Problem.
For this exercise, output exactly and only the lines running from the one with "You are a computer-use agent. Screen dimensions: 1568x757" through the final line of the data below, without pictures.

Records for processing.
[Start of Attachment]

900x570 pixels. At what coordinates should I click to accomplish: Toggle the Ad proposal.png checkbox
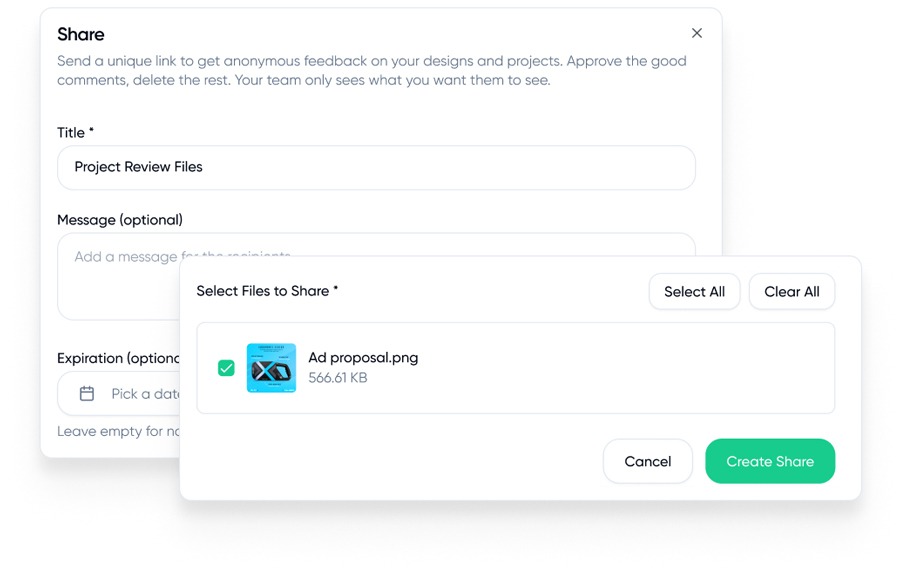[226, 368]
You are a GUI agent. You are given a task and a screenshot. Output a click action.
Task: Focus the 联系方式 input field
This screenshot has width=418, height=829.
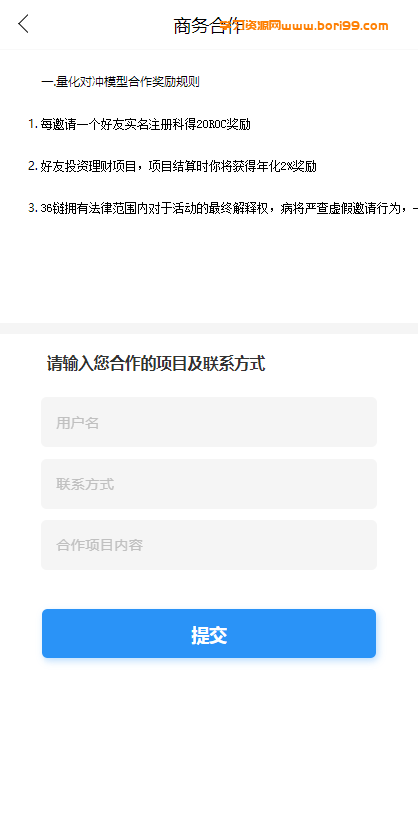(x=209, y=484)
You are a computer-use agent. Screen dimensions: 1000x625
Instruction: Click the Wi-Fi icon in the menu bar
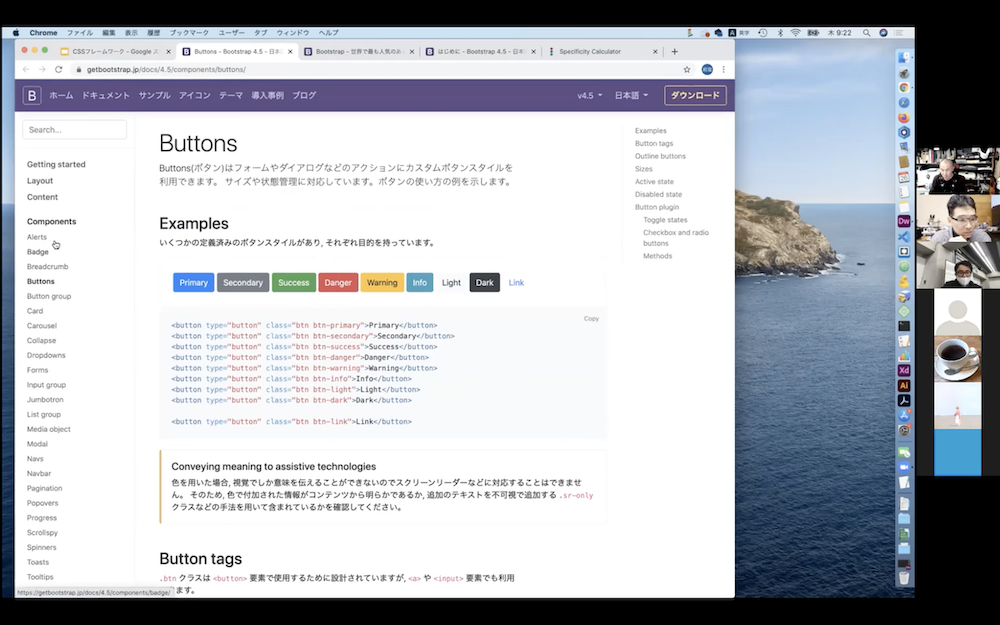click(x=795, y=32)
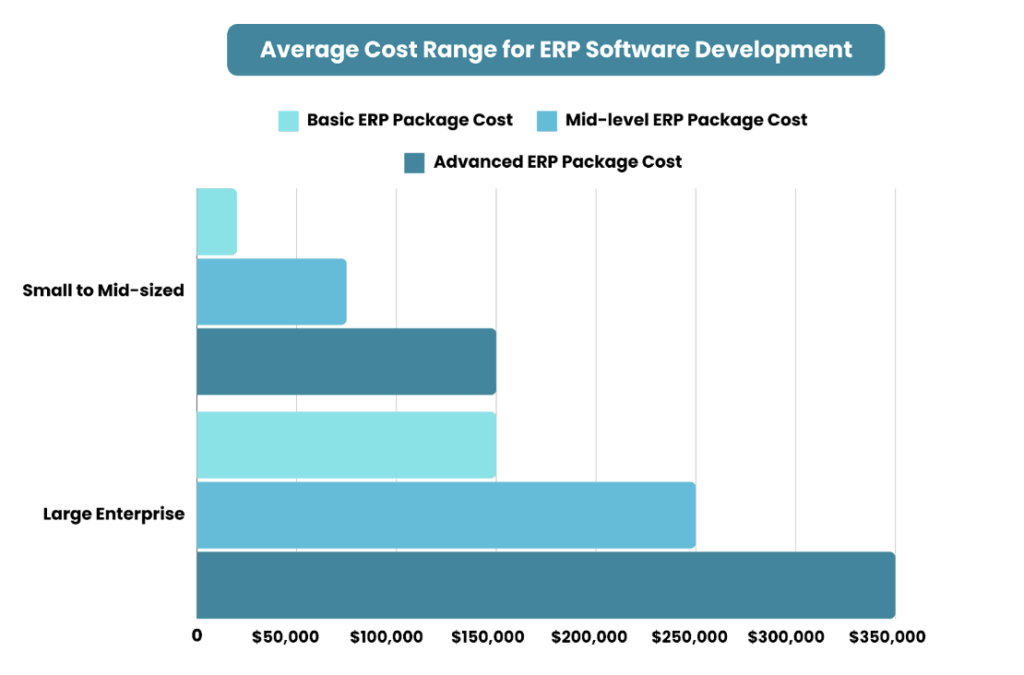
Task: Select the Mid-level bar for Large Enterprise
Action: pyautogui.click(x=445, y=512)
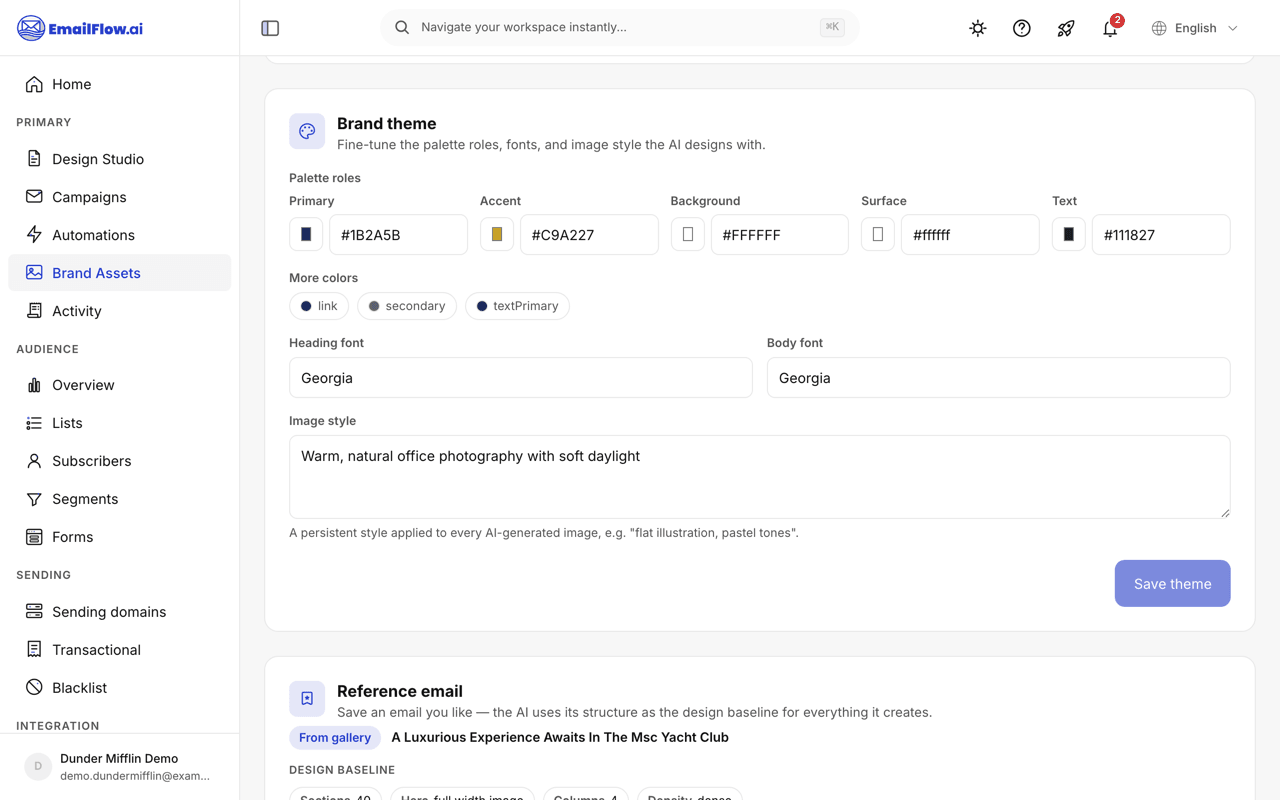Click the gold Accent color swatch
The height and width of the screenshot is (800, 1280).
497,234
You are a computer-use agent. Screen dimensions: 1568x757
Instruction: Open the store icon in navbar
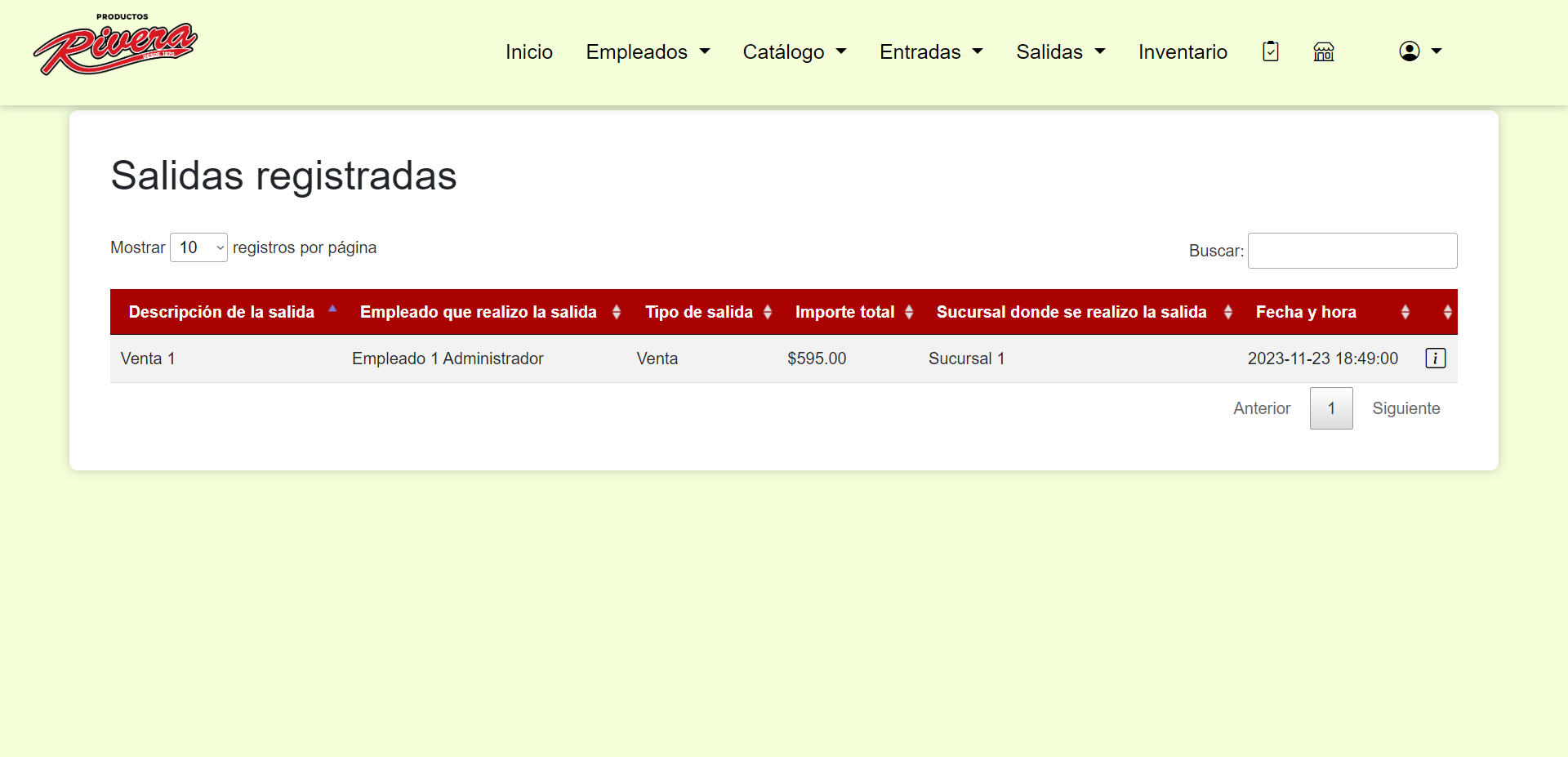pyautogui.click(x=1323, y=51)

[End of Attachment]

The completed task.
You are a computer-use agent. Screen dimensions: 1568x757
Instruction: Open the store icon in navbar
pyautogui.click(x=1323, y=51)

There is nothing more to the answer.